Following a Leger survey that saw Tim Hortons plunge to the 50th most admired company in Canada from fourth a year ago, BMO Capital Markets conducted its own online survey to probe consumer perceptions about Tim Hortons.
“Overall, while brand perception of Tim Hortons remains overwhelmingly positive with respondents (75 per cent view it positively and only 11 per cent view it negatively), there was a significant shift in participants’ perception of Tim Hortons over the last 12 months,” analyst Peter Sklar of BMO wrote in a report Monday.
In an online BMO survey of 700 Canadians, 16 per cent of respondents said that their perception of Tim Hortons had become more positive in the last year and 28 per cent said that their perception had become more negative. Over the same period of time, their perception of Starbucks remained neutral and their impression of McDonald’s McCafé had improved, Sklar noted.

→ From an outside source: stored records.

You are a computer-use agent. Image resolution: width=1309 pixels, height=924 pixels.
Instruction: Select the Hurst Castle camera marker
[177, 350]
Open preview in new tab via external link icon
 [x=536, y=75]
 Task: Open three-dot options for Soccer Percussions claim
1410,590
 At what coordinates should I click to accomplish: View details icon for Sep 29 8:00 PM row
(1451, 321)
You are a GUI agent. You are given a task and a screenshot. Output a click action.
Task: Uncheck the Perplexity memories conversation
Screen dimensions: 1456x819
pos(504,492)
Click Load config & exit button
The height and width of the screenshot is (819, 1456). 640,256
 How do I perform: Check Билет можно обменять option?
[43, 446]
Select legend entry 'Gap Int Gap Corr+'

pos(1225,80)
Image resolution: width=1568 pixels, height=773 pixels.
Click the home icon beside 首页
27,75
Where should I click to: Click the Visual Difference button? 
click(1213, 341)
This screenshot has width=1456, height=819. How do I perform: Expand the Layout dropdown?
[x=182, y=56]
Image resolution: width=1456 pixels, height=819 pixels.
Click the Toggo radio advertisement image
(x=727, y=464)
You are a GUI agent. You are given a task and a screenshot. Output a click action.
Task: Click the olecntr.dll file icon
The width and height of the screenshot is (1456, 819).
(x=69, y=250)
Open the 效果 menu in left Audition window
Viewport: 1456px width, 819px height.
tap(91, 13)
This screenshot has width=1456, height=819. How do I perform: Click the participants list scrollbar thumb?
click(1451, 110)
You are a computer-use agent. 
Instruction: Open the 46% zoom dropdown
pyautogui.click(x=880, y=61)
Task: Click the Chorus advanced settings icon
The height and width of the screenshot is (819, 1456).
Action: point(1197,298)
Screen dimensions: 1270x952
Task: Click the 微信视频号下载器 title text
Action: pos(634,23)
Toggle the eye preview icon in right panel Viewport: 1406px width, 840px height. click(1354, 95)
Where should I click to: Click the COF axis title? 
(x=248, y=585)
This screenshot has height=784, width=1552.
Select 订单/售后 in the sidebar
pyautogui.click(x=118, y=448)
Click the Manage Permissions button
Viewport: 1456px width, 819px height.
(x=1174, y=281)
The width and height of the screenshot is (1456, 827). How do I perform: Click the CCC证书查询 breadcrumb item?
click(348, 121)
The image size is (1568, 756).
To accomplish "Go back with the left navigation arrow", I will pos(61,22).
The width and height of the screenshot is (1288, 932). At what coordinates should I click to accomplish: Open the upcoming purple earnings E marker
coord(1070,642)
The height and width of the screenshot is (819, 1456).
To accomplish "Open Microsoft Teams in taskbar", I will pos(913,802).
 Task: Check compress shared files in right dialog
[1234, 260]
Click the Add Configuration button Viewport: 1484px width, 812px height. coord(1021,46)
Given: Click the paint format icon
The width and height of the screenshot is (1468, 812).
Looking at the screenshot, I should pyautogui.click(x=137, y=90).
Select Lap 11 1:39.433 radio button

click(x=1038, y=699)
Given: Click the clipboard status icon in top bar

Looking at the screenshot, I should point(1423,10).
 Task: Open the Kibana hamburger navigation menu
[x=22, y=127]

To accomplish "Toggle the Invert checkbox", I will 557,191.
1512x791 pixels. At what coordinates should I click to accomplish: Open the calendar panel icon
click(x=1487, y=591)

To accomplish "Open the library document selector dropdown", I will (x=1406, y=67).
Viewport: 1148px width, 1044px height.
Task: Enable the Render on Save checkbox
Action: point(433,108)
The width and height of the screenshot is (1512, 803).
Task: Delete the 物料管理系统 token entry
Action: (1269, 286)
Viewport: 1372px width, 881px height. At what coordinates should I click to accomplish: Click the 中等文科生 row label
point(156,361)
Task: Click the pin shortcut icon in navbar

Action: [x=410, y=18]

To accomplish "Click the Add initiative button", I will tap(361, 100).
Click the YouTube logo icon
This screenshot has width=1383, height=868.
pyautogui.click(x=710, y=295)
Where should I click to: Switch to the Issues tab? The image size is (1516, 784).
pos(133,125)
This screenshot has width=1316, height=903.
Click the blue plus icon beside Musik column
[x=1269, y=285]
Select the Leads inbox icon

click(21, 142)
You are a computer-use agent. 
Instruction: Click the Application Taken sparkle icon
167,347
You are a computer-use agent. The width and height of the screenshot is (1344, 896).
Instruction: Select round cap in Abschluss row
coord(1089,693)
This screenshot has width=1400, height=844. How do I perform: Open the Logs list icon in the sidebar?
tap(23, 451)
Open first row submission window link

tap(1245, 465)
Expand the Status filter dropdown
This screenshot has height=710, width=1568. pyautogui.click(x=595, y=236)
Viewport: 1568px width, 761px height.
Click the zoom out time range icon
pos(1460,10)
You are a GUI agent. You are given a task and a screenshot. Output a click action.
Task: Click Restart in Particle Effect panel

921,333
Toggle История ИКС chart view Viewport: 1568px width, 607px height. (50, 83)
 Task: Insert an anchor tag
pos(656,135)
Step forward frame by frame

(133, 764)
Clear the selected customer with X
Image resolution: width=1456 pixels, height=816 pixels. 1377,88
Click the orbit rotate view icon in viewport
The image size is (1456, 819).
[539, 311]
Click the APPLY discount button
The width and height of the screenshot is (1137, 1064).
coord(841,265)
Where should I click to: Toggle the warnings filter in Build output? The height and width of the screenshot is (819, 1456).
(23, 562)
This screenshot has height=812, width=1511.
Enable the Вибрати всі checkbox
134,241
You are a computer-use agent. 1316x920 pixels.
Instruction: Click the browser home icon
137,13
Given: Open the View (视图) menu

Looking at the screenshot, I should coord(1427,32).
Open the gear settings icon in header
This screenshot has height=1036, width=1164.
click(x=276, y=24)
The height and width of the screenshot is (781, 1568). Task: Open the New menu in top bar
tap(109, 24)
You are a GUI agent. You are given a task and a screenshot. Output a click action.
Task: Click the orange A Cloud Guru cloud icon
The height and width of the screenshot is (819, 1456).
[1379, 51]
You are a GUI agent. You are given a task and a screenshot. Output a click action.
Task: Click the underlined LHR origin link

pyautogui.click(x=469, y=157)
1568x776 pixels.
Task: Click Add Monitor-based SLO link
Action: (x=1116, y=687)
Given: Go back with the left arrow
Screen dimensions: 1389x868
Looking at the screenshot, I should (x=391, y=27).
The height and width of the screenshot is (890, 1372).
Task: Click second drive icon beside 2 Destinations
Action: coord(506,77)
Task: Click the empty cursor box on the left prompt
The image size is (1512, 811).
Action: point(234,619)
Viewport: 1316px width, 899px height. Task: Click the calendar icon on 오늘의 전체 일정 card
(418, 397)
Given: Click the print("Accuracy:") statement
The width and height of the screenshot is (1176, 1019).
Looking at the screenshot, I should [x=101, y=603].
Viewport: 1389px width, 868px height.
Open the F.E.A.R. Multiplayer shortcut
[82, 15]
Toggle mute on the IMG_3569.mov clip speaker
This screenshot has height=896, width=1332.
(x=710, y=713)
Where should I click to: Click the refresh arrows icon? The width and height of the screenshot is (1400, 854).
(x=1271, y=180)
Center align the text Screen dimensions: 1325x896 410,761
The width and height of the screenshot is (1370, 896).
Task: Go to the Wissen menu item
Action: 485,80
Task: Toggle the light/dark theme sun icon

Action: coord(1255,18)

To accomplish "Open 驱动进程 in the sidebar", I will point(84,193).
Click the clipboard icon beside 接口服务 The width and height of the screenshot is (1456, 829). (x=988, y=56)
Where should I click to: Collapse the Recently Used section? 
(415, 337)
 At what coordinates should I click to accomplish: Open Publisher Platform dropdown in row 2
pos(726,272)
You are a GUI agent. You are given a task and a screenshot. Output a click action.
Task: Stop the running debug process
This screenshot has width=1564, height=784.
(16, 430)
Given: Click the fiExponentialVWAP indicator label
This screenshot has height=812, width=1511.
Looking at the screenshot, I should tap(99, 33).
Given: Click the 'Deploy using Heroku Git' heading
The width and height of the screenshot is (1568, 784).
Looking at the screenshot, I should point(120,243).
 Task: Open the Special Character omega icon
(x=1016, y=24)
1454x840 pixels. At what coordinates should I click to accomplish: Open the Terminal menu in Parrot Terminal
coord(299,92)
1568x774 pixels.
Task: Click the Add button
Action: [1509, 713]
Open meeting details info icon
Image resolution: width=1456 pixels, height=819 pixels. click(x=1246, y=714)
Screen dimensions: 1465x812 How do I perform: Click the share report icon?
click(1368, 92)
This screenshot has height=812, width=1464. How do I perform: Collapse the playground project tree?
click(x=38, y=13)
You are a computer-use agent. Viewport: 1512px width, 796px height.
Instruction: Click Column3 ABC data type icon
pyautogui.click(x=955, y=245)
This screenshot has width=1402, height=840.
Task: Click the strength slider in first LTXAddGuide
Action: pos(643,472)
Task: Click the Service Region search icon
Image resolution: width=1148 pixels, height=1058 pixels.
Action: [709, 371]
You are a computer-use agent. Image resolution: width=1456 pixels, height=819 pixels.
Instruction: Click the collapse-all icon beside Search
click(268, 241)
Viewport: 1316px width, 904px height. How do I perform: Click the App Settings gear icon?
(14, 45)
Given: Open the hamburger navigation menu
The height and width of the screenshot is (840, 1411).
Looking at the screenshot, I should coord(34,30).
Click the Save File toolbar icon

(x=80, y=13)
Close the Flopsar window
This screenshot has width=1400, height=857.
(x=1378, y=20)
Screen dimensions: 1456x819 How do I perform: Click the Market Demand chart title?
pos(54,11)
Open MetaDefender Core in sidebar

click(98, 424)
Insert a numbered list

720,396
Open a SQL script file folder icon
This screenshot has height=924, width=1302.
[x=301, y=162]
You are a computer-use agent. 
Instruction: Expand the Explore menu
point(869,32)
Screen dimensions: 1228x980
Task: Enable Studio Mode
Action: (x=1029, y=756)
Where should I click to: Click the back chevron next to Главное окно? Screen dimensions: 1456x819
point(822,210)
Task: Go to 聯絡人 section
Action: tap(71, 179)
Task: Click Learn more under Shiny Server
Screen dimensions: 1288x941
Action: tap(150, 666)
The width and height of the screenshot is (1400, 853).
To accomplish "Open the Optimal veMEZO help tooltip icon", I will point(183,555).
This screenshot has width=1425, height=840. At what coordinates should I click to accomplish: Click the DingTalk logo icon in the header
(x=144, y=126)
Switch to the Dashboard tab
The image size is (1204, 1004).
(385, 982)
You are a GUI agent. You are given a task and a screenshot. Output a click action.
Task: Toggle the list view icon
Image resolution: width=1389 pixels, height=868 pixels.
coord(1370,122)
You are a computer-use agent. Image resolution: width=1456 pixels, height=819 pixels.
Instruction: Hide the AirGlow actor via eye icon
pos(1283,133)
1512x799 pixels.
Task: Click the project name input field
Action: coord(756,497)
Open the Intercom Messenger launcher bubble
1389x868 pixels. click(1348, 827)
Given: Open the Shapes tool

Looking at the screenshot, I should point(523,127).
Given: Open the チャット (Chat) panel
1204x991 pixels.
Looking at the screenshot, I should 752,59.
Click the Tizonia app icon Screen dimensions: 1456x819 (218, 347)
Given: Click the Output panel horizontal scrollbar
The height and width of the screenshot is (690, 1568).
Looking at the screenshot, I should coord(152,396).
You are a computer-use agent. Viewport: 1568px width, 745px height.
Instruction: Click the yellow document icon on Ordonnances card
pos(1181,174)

“Of those respondents who stated that their perception (of Tim Hortons) had become more negative, over 50 per cent stated that it was due to seeing negative press on Tim Hortons in the news and 71 per cent said that the negative attention would cause them to consider going to Tim Hortons less frequently; 27 per cent stated they would prefer to go to another coffee retailer more.”
Sklar revised his first quarter same-store sales estimate for Tim Hortons Canada to zero per cent from 0.8 per cent.
“While the same-store sales at Tim Hortons Canada has a minimal impact on the short-term earnings of Restaurant Brands International, we find that the stock tends to trade on same-store sales results.”
BMO downgraded the stock to market perform from outperform and slashed the target price to US$58 from US$70.